Figure 4.2 Specific chromosomes relative to human hemoglobin formation.
Oxygen delivery is the principal purpose of the hemoglobin molecule. Additionally, it is a structure capable of pulling CO2 away from the tissues, as well as keeping the blood in a balanced pH. The hemoglobin molecule loads oxygen on a one-to-one basis, one molecule of hemoglobin to one molecule of oxygen in the oxygen-rich environment of the alveoli of the lungs. Hemoglobin becomes saturated with oxygen, oxyhemoglobin, and has a high affinity for oxygen in this pulmonary environment, because the network of capillaries in the lungs makes the diffusion of oxygen a rapid process. As the molecule transits through the circulation, deoxyhemo-globin is able to transport oxygen and unload to the tissues in areas of low oxygen affinity. As hemoglobin goes through the loading and unloading process, changes appear in the molecule. These changes are termed allosteric changes, a term that relates to the way hemoglobin is able to rotate on its axis, determine the action of salt bridges between the globin structures, and dictate the movement of 2,3-DPG. The hemoglobin molecule appears in a tense and a relaxed form.3 When tense, hemoglobin in not oxygenated, 2,3-DPG is at the center of the molecule, and the salt bridges between the globin chains are in place. When oxygenated, the relaxed form is in place; 2,3-DPG is expelled, salt bridges are broken, and the molecule is capable of fully loading oxygen.

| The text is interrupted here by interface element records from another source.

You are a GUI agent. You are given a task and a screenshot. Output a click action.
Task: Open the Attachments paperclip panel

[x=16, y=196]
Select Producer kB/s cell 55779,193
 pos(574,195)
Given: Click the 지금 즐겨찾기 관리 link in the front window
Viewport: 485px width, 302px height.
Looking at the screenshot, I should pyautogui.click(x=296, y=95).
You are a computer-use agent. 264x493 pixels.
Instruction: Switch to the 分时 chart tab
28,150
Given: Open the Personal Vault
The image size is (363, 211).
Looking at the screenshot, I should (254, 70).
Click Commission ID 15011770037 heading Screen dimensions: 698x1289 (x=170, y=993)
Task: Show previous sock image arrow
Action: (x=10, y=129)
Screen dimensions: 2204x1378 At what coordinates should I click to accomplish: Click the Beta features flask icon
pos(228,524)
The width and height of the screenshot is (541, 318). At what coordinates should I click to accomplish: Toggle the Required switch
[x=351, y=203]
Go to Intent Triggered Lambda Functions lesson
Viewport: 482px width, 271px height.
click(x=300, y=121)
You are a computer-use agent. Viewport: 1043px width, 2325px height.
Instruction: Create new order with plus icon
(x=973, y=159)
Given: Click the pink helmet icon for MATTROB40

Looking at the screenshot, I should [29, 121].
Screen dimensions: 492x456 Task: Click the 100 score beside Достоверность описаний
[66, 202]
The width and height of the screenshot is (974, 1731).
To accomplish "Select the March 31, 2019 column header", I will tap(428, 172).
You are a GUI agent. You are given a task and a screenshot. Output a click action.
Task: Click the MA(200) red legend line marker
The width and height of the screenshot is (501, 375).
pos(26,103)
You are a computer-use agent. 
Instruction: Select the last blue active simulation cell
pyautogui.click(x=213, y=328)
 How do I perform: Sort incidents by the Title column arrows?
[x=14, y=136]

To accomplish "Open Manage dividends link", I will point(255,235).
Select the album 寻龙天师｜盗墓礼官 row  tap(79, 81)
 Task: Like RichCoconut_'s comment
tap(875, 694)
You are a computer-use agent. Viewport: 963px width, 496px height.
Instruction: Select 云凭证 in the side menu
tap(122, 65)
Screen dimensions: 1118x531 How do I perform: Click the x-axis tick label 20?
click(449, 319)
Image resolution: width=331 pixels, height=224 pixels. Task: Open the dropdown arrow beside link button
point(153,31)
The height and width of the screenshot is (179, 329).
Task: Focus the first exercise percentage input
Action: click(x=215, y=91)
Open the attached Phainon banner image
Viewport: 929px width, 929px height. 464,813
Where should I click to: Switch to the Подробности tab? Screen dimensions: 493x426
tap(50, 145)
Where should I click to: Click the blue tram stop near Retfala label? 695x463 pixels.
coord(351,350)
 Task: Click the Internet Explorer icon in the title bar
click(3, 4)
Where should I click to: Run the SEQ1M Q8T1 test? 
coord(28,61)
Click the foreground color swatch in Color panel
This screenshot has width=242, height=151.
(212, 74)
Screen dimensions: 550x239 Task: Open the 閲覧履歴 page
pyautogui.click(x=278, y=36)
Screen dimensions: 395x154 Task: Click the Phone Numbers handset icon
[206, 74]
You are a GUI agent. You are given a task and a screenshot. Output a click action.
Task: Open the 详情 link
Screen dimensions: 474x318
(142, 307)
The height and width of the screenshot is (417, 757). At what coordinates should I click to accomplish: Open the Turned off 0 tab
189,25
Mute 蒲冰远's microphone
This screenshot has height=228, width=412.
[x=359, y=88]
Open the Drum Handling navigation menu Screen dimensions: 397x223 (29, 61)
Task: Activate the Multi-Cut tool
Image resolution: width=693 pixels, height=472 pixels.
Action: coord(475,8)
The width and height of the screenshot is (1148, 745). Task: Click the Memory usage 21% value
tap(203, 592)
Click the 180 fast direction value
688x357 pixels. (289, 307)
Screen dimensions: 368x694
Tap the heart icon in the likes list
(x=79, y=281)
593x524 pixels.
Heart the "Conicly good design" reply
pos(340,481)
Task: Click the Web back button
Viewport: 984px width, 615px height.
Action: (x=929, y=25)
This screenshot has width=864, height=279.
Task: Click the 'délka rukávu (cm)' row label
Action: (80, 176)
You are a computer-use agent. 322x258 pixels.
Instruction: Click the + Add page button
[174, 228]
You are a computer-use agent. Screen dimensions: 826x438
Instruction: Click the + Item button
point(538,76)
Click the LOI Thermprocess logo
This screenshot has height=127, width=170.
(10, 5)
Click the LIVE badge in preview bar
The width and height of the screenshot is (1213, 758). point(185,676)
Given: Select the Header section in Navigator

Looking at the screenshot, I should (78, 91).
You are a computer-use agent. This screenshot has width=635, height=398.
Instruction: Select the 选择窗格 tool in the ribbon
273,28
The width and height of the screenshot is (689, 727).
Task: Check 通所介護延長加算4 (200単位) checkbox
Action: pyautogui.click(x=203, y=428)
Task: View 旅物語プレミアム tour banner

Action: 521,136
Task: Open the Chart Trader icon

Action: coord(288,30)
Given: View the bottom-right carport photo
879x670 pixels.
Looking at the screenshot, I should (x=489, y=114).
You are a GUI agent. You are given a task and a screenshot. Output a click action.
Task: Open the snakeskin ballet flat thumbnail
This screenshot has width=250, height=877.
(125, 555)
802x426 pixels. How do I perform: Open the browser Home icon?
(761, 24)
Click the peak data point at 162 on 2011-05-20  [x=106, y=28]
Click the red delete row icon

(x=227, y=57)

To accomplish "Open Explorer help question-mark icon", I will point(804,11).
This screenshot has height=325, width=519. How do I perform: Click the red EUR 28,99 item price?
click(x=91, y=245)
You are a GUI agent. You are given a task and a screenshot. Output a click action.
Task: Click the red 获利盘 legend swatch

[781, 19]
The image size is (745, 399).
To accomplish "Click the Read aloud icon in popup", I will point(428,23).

The binding and release of oxygen from the hemoglobin molecule are defined by the oxygen dissociation curve (OD curve) (Fig. 4.3). This curve is represented as a sigmoid shape, an "S" shape, not the straight-line shape familiar to most students. The curve is designed to illustrate the unique qualities of oxygen dissociation and to attempt to graphically demonstrate how the hemoglobin molecule and oxygen respond to normal and abnormal physiologies.4 What is essential when considering the hemoglobin molecule is that when the molecule is fully saturated, it has all of the oxygen it needs and a high level of oxygen tension. As it travels from the pulmonary circulation to the venous circulation, it has more of an inclination to give up its oxygen in response to the oxygen needs of the tissue it is serving. Figure 4-3 demonstrates the following5:
1. There is a progressive increase in the percentage of the hemoglobin that is bound with oxygen as the blood PO2 increases.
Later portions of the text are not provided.